建設現場にICTを 秋田県の産官、普及目指し研修会

秋田県内の建設業者がICT重機の使い方を学んだ

 建設分野における情報通信技術(ICT)の活用や普及を目指す秋田県の産官連携組織「ICT東北推進協議会(アイ・アカデミー恋地(こいじ))」は11~13日、同県五城目町の旧恋地スキー場で建設業者向けのモデル研修会を開いた。

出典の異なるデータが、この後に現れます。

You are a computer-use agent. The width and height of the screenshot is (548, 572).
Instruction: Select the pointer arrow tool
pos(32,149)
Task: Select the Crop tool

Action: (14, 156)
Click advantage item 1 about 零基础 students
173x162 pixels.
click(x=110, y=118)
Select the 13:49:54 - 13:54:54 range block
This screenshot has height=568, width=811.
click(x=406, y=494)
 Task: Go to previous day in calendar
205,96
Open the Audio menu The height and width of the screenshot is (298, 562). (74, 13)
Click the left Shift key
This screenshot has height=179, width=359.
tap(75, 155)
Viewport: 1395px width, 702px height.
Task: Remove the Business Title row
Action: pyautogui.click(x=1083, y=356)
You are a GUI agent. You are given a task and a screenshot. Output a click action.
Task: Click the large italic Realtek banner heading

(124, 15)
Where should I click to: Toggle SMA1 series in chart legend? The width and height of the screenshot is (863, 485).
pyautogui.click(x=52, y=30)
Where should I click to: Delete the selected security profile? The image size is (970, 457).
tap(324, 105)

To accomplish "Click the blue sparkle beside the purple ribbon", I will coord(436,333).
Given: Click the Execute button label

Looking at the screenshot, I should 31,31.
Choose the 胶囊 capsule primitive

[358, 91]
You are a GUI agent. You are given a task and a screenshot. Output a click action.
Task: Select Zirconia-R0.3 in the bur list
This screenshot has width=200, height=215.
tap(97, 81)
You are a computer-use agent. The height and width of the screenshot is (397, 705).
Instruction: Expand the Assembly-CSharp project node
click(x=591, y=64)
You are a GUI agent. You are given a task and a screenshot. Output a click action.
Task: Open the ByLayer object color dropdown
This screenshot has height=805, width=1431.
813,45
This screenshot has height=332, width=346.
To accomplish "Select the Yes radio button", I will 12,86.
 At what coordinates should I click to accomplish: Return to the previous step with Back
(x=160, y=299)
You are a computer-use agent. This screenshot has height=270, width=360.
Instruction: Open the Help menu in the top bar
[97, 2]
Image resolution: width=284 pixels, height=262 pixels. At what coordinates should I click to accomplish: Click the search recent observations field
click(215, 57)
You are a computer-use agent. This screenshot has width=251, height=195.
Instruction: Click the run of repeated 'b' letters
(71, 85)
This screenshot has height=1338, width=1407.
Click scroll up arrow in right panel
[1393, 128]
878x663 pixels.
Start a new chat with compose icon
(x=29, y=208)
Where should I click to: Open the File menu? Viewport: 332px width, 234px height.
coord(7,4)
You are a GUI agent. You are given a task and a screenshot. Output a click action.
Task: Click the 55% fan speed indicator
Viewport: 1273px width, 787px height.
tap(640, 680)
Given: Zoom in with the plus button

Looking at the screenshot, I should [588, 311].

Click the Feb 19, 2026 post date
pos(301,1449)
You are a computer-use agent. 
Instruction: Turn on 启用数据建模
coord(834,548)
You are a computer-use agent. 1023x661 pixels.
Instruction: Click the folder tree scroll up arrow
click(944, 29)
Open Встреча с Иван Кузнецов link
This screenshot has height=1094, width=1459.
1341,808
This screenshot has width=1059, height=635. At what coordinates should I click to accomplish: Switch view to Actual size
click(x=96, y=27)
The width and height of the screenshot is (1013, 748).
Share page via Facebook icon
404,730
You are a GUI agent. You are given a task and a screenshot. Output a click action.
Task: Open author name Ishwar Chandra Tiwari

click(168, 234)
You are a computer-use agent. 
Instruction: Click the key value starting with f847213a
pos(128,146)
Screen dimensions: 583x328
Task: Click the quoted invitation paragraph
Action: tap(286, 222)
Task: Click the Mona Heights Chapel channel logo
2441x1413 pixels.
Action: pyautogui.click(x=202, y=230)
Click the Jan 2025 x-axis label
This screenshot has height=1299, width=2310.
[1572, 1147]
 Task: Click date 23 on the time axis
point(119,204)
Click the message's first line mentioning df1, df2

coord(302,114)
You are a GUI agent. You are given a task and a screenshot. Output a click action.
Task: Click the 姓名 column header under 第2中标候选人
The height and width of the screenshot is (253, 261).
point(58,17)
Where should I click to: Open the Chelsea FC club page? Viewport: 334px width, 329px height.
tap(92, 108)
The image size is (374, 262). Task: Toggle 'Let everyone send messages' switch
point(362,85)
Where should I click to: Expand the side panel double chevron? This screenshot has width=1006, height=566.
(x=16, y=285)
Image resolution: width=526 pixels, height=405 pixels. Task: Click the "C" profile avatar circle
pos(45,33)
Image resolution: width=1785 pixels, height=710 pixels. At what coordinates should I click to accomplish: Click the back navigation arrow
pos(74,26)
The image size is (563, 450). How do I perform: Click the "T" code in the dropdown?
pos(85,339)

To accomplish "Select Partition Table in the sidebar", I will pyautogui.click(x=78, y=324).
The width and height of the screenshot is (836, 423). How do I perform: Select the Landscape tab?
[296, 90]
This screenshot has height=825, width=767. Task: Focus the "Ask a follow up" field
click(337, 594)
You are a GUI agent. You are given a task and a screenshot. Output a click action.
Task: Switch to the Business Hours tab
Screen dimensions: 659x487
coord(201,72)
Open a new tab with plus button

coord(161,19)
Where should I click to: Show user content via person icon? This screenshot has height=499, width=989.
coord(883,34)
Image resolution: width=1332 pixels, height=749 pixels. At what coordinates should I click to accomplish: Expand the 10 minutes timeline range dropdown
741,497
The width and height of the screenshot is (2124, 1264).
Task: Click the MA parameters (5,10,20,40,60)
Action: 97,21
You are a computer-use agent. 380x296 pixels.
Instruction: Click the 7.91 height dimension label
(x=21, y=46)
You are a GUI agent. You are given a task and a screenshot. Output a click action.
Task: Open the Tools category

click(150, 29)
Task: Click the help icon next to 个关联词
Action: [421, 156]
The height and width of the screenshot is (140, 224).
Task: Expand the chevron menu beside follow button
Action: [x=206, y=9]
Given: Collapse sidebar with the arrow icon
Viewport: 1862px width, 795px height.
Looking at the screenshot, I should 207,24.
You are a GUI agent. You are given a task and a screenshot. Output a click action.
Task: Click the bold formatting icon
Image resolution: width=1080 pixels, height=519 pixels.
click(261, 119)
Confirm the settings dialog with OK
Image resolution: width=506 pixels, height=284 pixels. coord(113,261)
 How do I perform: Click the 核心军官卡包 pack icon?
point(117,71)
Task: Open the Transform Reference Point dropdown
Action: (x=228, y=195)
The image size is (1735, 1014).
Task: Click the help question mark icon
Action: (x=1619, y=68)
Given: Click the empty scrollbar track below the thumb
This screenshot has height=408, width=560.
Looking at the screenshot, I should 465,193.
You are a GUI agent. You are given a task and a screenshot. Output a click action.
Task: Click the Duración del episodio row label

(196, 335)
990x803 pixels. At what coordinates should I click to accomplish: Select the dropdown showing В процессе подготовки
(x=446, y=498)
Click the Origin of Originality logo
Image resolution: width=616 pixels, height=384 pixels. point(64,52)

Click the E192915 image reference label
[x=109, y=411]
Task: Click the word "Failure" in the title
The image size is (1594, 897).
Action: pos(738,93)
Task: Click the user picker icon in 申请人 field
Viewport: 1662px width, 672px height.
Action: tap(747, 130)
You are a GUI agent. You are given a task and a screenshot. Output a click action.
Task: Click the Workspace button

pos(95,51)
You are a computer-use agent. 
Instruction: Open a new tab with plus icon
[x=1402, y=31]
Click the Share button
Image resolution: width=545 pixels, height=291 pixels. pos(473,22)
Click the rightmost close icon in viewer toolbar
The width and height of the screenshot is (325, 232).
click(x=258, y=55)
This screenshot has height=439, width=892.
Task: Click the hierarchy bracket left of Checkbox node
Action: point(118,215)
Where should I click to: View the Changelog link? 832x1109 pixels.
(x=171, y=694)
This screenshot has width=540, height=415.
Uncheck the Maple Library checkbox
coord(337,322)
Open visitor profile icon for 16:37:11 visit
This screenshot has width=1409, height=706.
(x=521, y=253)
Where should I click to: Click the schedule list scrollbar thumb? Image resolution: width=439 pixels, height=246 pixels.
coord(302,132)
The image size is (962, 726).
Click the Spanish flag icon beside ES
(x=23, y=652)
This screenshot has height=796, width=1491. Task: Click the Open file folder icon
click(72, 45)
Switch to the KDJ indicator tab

 県内の建設業者10人が参加。13日には、事前にドローンやレーザースキャナーを用いて作製した3Dデータを基に道路工事を行う想定で、最新のICT油圧ショベルを体験。自動入力した図面データ通りにショベル制御するオート機能や、すくった土の重量などが表示される運転席モニターの使い方などを学んだ。

 秋田市の建設業菅原菜々美さん(24)は「図面通りに自動で動いてくれて、これなら事故やミスもないだろうと感じた。ドローンなどを活用すれば測量などで人手が少なくても済むのも魅力的」と話した。

 県建設業協会の荒川英俊専務理事は「実際にドローンや重機を動かしてICTを学べる場は他にない。技術養成の場として、全国から人が集まるようになるといい」と語った。

 今回の参加者アンケートの結果などを踏まえて研修内容を調整し、8月にはICT研修を希望する建設業者を全国から募る予定だ。